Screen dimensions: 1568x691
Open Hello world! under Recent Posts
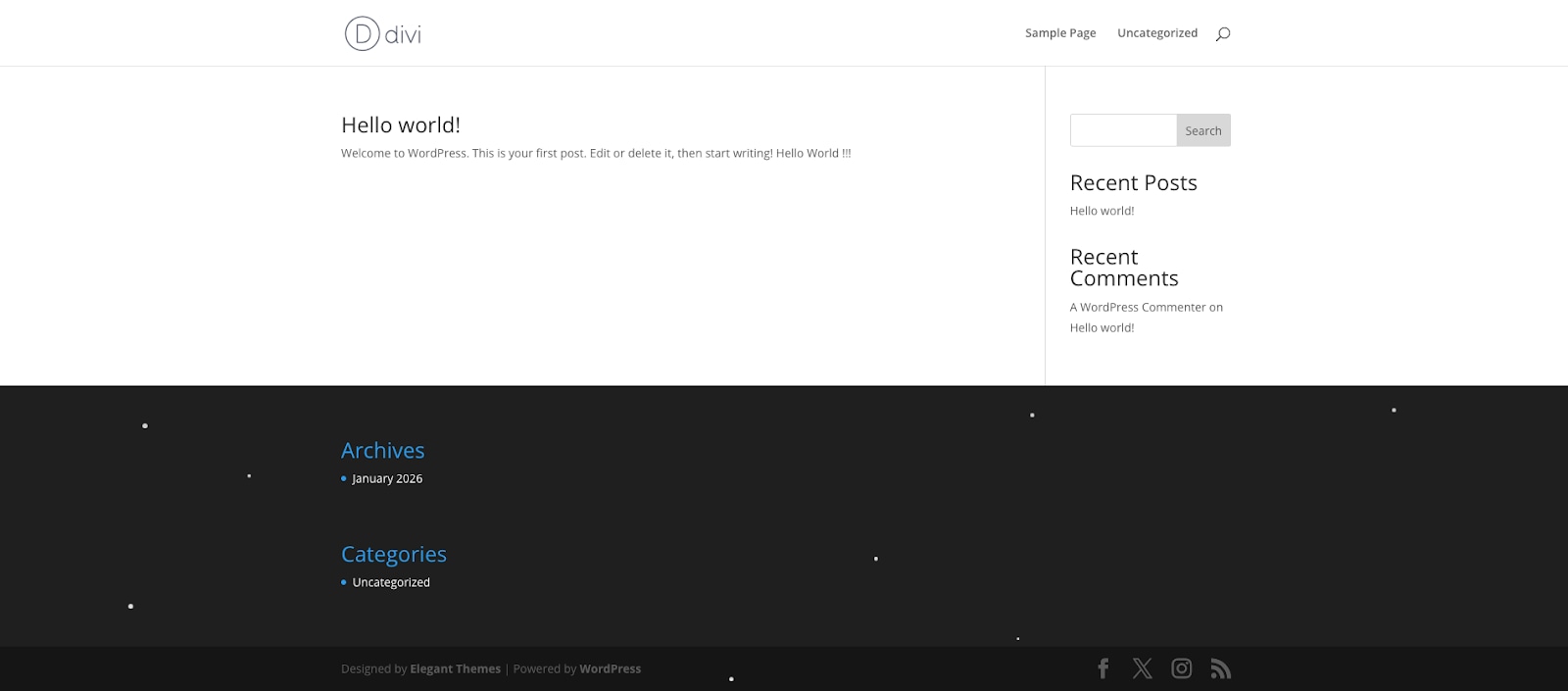(x=1102, y=211)
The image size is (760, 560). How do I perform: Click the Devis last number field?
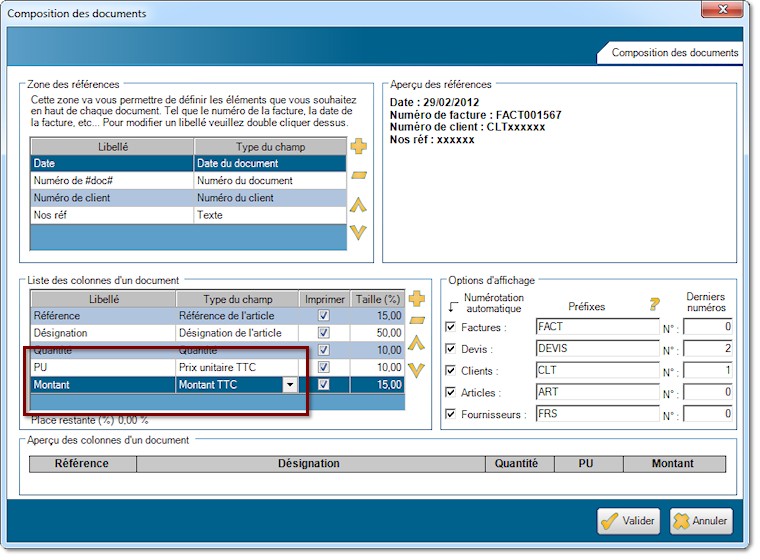pos(707,348)
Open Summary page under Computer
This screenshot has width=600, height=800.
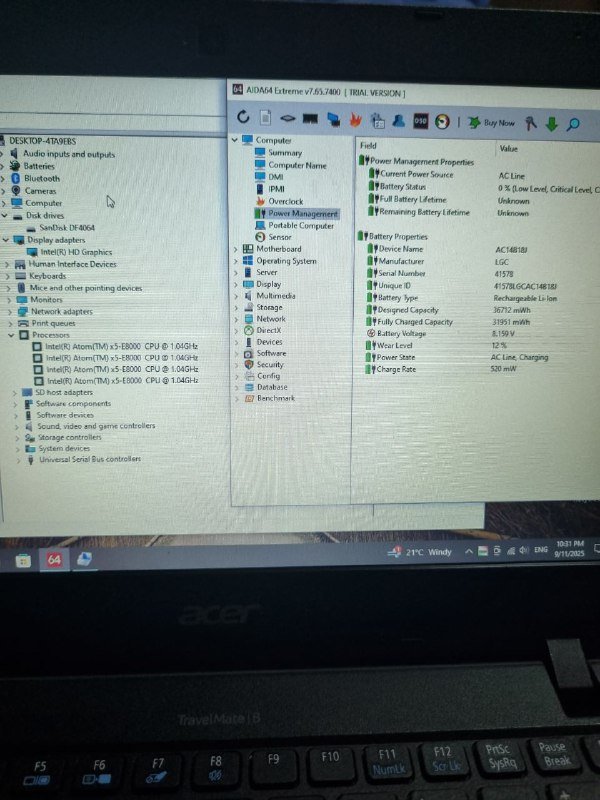284,153
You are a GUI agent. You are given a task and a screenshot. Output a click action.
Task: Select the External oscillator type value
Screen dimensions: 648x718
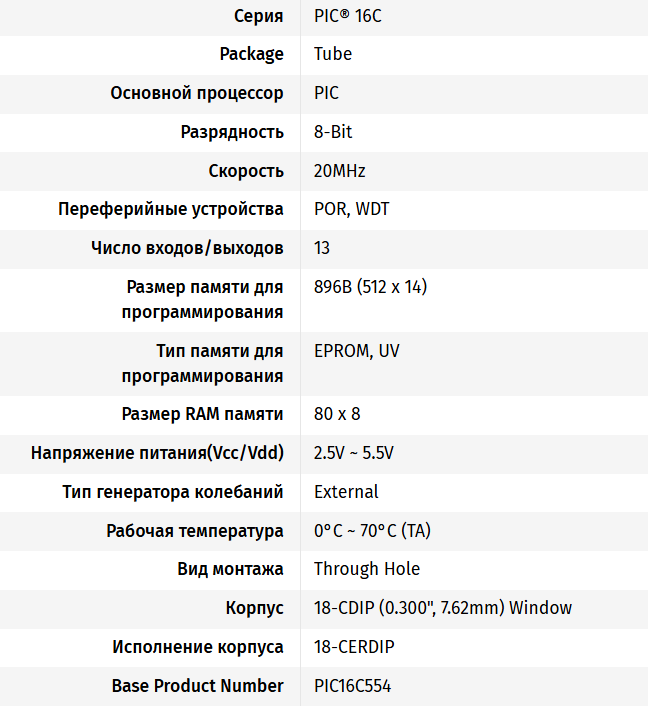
^^^^
Format every line of the data above as a Markdown table with the columns "Row" and "Data line", numbering the rows and leaving out blank lines. Omit the pictures.

| Row | Data line |
|---|---|
| 1 | Screen dimensions: 1568x691 |
| 2 | Open Hello world! under Recent Posts |
| 3 | (x=1102, y=211) |
| 4 | The image size is (760, 560). How do I perform: Click the Devis last number field? |
| 5 | pos(707,348) |
| 6 | Open Summary page under Computer |
| 7 | This screenshot has width=600, height=800. |
| 8 | 284,153 |
| 9 | You are a GUI agent. You are given a task and a screenshot. Output a click action. |
| 10 | Task: Select the External oscillator type value |
| 11 | Screen dimensions: 648x718 |